Ok fellas, I need some advice. I have started selling figured lumber and have some great local loggers supplying me logs. The guys have also brought me some good burls and I've squared some up at 4" and 6" thick for turners. I know the price must vary depending on the quality but what is the common price for burls?, I see some sold by the pound, maybe that's the way to go.


----------



## TexasTimbers (Oct 17, 2006)

As much as you can get. I just sold 54 pounds of Bois D' Arc sawdust for $10 a pound, and when I get another 46 pounds (tomorrow if it don't rain all day) she wants it too. I have sold that stuff for anywhere between $3 and $30 depending on quanitity, how much I have, how much someone wants, and what I think I can get. Supply and demand.

To get a starting point, on your burls, check out as many online suppliers of quality woods you can. Forget ebay. 

Talk to others (like you are doing here) but never limit your price to what someone tells you you ought to charge. Charge what the market will pay. That's the beauty of our system. And with the kind of taxes you have in Vermont you better get all you can brutha! :laughing:


----------



## JP Sinclair (Nov 13, 2006)

Don't remind me about the taxes in Vermont. If I didn't love the area so much...

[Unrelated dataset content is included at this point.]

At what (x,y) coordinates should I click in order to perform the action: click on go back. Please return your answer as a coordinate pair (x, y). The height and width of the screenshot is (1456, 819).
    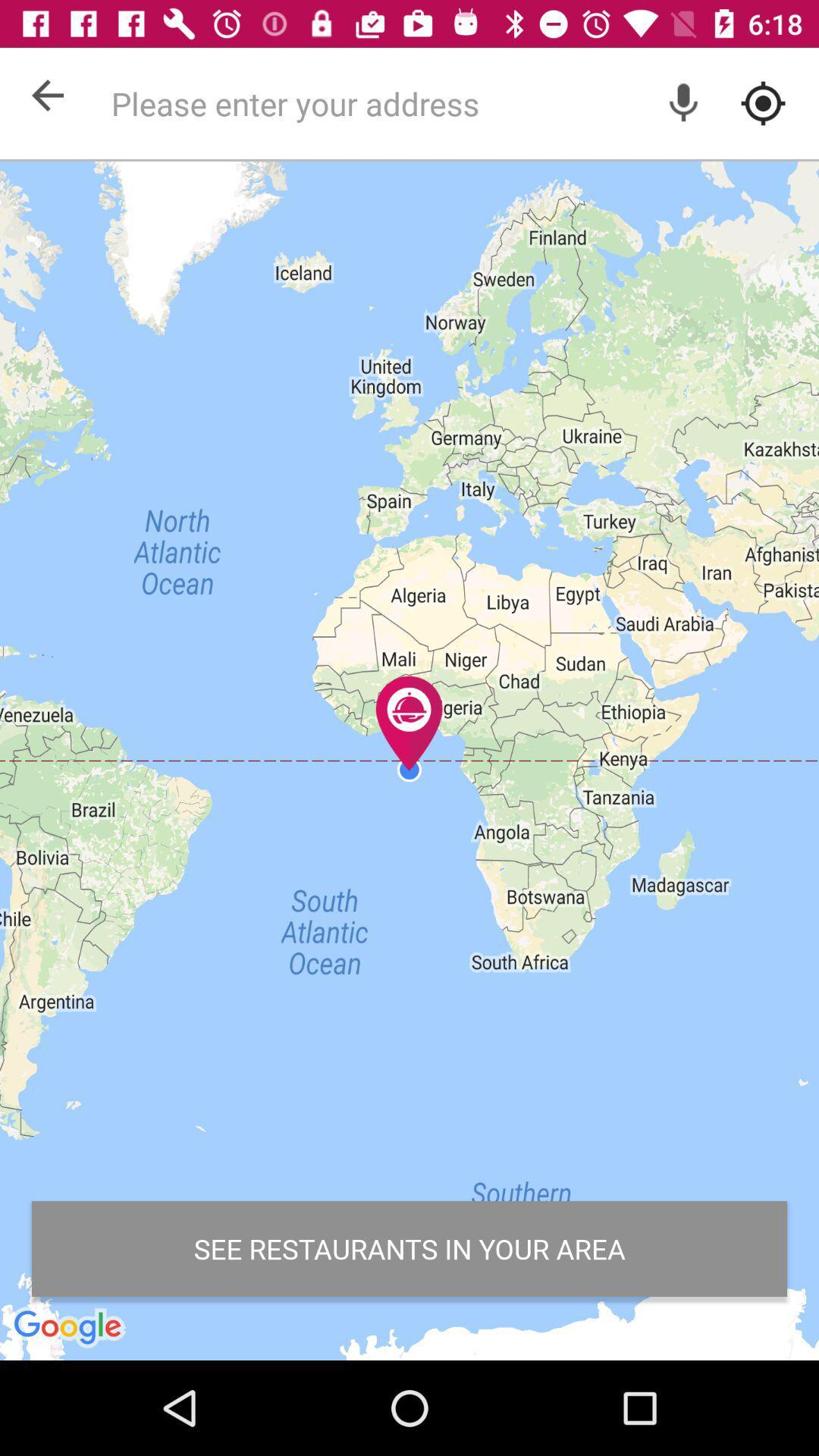
    Looking at the image, I should click on (46, 94).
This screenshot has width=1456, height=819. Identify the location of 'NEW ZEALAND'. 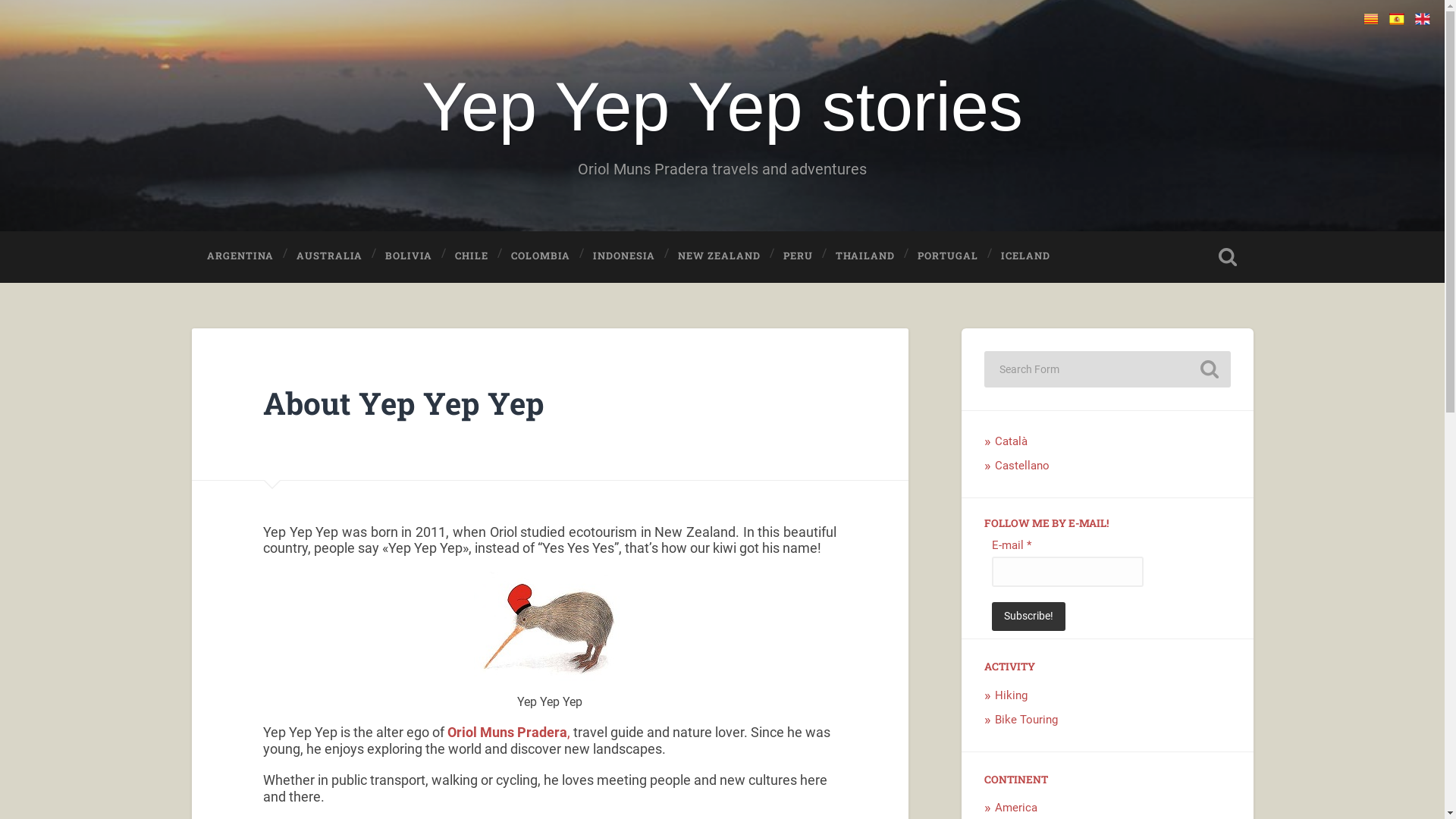
(718, 255).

It will probably be some trial and error but I think I'll scan some web pages to see what they get. They are some of the most interesting looking things. I saw a couple web pages with huge burl slabs, what a great table top.


----------



## grybeard (Aug 8, 2007)

*burls*

Hi jp
If I may stick in my 2cents worth here....Im new to this forum ..matter of fact just joined a couple min ago...looks like an interesting place to visit.
Anyway what I was going to say is ...there is a guy ...Bill Grumbine..do a search on the net....he has a school for woodturners somewhere in Pennsylvania ...near Allentown I think and he should be able to help you with price for burls ...very knowledgeable nice guy 
Do a search on his name and you should get his website and I believe there is a ph# there to 
Bob


----------



## johnep (Apr 12, 2007)

What is Bois d'arc sawdust used for?
johnep


----------